STATED TASK 1: In the passage of the article about the Mother Teresa mission that begins at "The mission had" and stops after "build the church.", rename "Green Hope Station" to "Green Hope Chapel" and give the passage again.
STATED TASK 2:
Answer these questions from the article about the Mother Teresa mission:
(a) How much did the mission recently raise for an adopted church in Uganda?
(b) Which church did Meg Fenu leave to join the mission?
(c) How many missions are in the diocese?

EXTRACT PROVIDED:
──────────────────────────────

The mission is active in causes to help the less fortunate. It raises money for charities, goes on mission trips, holds food drives and recently raised $10,000 for an adopted church in Uganda, she said.
Meg Fenu, a member of the mission, said she made the switch from St. Andrew’s Catholic Church earlier this year because the high school is closer to her home and she feels strongly about the mission’s initiatives.
I really believe in Mother Teresa, and I really believe in social justice.
Meg Fenu, a member of the Mother Teresa Catholic Mission
“I really believe in Mother Teresa, and I really believe in social justice,” she said.
The mission had been called the Green Hope Station until it was renamed earlier this year.
Burbidge, who met Mother Teresa, said he was pleased that she made the list of possible names submitted by the congregation.
“I was secretly hoping that St. Teresa of Calcutta was on the list,” he said.
Becoming an official mission is one of the last steps before a group can become an independent parish, because it allows a group to begin raising funds for its own church. Mother Teresa is one of 18 missions in the diocese, and probably one of the closest to becoming an independent parish, said Billy Atwell, a Diocese of Raleigh spokesman.
A piece of land on Yates Store Road, in the area where Wake meets Chatham County, has already been purchased to build the church.
The Diocese of Raleigh, which stretches from the coast to near Burlington, has also been growing quickly, Atwell said. The number of registered parishioners between 2000 and 2015 rose by nearly 80,000 to about 250,000.
Although finding churches for those new parishioners to worship can be can be complicated, having an influx of members is a good problem to have, Burbidge said. Some parts of the country are dealing with a decline of parishioners.
“In 10 years as the bishop here, I will soon dedicate my 15th new church, and I tell other bishops that and they’re somewhat in awe,” he said.

──────────────────────────────

SUPPLIED ENTRIES:
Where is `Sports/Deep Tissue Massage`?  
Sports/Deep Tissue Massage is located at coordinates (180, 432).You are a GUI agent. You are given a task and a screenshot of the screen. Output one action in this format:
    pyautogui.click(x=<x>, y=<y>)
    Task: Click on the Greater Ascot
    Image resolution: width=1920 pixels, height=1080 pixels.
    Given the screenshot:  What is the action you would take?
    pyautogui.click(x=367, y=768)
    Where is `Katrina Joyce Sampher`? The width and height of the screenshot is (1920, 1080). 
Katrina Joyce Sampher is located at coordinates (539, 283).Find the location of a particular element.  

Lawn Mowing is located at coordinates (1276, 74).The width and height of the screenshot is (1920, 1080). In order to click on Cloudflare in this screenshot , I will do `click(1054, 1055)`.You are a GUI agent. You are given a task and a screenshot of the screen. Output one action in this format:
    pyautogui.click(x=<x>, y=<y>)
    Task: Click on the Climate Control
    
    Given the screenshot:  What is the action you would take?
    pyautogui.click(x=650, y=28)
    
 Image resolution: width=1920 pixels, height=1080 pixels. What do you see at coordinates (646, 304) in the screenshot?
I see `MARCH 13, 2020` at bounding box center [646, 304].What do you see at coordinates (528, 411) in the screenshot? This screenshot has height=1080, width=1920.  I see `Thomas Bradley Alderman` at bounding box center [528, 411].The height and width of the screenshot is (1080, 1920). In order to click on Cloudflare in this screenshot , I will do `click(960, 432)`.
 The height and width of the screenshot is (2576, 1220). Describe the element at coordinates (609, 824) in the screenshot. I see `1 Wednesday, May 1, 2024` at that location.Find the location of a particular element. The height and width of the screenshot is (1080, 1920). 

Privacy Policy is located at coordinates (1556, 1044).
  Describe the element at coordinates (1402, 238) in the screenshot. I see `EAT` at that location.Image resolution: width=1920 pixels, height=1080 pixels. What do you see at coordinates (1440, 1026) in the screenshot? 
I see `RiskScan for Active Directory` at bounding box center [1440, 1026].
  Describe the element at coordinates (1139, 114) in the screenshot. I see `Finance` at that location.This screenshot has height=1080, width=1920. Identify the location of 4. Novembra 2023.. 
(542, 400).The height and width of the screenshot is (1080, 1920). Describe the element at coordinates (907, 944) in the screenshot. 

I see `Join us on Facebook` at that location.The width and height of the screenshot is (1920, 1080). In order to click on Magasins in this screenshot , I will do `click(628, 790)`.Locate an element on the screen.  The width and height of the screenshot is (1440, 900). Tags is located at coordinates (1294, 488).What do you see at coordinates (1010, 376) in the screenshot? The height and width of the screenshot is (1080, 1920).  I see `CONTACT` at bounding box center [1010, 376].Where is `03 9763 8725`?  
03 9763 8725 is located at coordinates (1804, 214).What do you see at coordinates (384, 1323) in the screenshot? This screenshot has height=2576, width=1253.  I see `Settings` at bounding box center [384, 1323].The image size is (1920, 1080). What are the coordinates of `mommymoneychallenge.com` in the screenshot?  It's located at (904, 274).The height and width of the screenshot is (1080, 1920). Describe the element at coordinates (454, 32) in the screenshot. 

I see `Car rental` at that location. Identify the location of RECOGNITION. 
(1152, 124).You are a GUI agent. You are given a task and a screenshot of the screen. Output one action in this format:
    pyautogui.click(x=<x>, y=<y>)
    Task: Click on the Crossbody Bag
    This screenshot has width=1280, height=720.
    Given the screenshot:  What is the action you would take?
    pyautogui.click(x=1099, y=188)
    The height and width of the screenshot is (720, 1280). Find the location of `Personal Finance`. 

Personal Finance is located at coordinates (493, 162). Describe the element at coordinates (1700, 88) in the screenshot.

──────────────────────────────

COMPLETE OUTPUT 1:
The mission had been called the Green Hope Chapel until it was renamed earlier this year.
Burbidge, who met Mother Teresa, said he was pleased that she made the list of possible names submitted by the congregation.
“I was secretly hoping that St. Teresa of Calcutta was on the list,” he said.
Becoming an official mission is one of the last steps before a group can become an independent parish, because it allows a group to begin raising funds for its own church. Mother Teresa is one of 18 missions in the diocese, and probably one of the closest to becoming an independent parish, said Billy Atwell, a Diocese of Raleigh spokesman.
A piece of land on Yates Store Road, in the area where Wake meets Chatham County, has already been purchased to build the church.

COMPLETE OUTPUT 2:
(a) $10,000
(b) St. Andrew's Catholic Church
(c) 18